= Text excerpt =
The Custody Record sheet describes the circumstances of Brian’s
arrest: “…The DP [detained person] has been interacting on the internet with a
young child in inappropriate (sic) manner. Warrant executed and further
evidence found. Arrested for p&ei…”
No evidence of this alleged inappropriate interaction with a young
child had ever been produced during the hours of interview. Note, also, that no
age is mentioned here – just the term ‘a young child’. Notice that there is no
attempt to describe the alleged ‘inappropriate manner’ of the alleged
interactions. And notice that the Custody Record claims that ‘further evidence’ of such
activity was found at Brian’s address and removed. Notice, too, that he was
arrested to assist police with their enquiries.
This was all a scam. His investigations into child abuse at Lambeth
and his investigations into Faceparty had brought him to the attention of the police
as a ‘person of interest’.
They needed an excuse to arrest him and to search his property because
they were not aware of the full extent of his research. They also needed an
excuse to defame him and cast doubt upon his research. The police thus decided
to raid his home with a film crew in attendance. (This has the effect of
causing shock and awe in his immediate neighbourhood. They spread rumours about
a suspect and try to be seen as doing a ‘good job’ in the ‘war against child
molesters’. They arrest an innocent man – who has, in fact, been aware of their illegal activity on the internet –
and they frame him. They distract him and they provide him with a great deal of
paperwork which means his focus will be taken off the employment tribunal
appeal in respect of Lambeth Council.)
The Custody Record sheet also provides useful information as to
the real police motives in this matter. In the ‘Reasons for Detention’ box, the
following was inserted:
“…To secure or
preserve evidence. To obtain evidence by questioning…”
Given that the police had unlawfully searched Brian’s house, and given
that they had taken away a van load of material including six computers from
his house, there was no further need to ‘secure or preserve evidence’ since it
was already in the possession of the police. That reason can therefore be
discounted.

= Activity list =
1. Answer the following from the excerpt on Brian's arrest.
(a) What did the police have in attendance when they raided Brian's home?
(b) What two reasons were entered in the 'Reasons for Detention' box?
(c) How many computers were among the material taken from Brian's house?
2. Repeat word for word everything in the excerpt on Brian's arrest from "This was all" down to "a ‘person of interest’.".

= Dataset entries =
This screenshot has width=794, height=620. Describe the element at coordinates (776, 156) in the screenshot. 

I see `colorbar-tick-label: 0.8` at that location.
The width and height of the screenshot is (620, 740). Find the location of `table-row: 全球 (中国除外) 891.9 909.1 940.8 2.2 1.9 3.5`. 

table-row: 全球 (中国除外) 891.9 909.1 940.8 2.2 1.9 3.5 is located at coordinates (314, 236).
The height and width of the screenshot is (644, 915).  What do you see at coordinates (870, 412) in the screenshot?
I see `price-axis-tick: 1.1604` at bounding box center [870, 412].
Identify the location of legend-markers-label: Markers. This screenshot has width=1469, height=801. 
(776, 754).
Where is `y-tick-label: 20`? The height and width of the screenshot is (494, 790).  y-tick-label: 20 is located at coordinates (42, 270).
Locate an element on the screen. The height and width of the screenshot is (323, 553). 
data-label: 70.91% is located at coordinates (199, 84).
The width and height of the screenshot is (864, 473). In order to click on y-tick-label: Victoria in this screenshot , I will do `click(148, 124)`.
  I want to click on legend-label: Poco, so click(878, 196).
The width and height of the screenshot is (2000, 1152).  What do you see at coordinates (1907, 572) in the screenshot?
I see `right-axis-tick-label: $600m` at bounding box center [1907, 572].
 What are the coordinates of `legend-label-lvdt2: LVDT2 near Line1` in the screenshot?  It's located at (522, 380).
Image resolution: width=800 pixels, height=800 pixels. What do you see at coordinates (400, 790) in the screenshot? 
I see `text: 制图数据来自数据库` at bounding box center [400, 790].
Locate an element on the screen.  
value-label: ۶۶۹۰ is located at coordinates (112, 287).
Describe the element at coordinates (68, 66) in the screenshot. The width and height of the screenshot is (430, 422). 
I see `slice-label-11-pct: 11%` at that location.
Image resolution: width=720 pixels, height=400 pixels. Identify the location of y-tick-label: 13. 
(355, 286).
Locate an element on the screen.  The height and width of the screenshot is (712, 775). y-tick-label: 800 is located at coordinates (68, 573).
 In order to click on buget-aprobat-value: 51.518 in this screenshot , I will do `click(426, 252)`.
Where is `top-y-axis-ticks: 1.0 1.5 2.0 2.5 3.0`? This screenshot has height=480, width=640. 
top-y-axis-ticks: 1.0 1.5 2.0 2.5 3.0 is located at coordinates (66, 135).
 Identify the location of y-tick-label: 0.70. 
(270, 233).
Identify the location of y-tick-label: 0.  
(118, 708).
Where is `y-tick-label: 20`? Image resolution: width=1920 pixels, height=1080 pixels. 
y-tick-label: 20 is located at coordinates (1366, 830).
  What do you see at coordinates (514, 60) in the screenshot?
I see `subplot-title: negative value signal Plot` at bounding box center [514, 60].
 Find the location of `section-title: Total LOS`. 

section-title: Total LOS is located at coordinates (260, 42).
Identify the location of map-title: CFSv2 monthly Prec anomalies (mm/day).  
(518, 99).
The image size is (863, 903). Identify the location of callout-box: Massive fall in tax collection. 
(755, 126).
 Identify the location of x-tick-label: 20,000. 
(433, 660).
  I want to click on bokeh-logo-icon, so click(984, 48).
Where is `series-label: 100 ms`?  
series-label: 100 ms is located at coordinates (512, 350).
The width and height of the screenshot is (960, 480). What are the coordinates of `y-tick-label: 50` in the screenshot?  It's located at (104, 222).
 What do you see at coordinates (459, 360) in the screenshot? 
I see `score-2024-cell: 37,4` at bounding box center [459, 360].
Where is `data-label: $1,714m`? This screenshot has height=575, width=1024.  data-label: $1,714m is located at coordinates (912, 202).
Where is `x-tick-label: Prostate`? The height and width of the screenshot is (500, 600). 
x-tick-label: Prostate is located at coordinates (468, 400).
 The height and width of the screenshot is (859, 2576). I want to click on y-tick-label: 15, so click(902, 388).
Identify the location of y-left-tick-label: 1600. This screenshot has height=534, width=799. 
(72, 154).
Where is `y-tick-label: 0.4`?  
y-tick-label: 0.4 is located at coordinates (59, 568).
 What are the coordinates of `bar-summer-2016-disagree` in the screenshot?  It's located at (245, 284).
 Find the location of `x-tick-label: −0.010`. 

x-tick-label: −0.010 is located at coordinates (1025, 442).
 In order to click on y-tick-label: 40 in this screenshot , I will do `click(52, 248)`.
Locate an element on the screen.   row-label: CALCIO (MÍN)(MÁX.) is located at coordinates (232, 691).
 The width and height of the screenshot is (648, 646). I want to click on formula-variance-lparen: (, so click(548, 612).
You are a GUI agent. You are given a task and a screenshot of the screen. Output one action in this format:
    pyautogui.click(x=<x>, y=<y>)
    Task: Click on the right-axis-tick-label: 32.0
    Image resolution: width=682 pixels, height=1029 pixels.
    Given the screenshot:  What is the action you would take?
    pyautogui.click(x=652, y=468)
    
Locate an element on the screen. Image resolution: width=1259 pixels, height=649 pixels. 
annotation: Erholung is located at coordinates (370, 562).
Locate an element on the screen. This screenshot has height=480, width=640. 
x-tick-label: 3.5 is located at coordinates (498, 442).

= Solutions by task =
1.
(a) A film crew.
(b) "To secure or preserve evidence" and "To obtain evidence by questioning."
(c) Six.

2.
This was all a scam. His investigations into child abuse at Lambeth
and his investigations into Faceparty had brought him to the attention of the police
as a ‘person of interest’.